> **Data for processing**:
====

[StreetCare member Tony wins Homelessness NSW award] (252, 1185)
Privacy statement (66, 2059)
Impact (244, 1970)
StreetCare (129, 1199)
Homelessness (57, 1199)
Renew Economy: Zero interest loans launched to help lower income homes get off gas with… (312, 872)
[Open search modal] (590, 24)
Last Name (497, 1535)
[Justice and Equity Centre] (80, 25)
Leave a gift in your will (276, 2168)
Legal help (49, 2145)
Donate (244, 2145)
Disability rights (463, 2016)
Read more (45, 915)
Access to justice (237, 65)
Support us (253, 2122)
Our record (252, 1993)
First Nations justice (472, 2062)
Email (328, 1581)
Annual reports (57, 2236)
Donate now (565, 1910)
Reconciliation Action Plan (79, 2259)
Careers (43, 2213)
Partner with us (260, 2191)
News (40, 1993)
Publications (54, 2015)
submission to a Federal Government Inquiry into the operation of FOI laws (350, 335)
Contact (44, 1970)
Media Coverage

====

When a line in the material above holds the word "StreetCare", copy that line.

> **Output below**:
[StreetCare member Tony wins Homelessness NSW award] (252, 1185)
StreetCare (129, 1199)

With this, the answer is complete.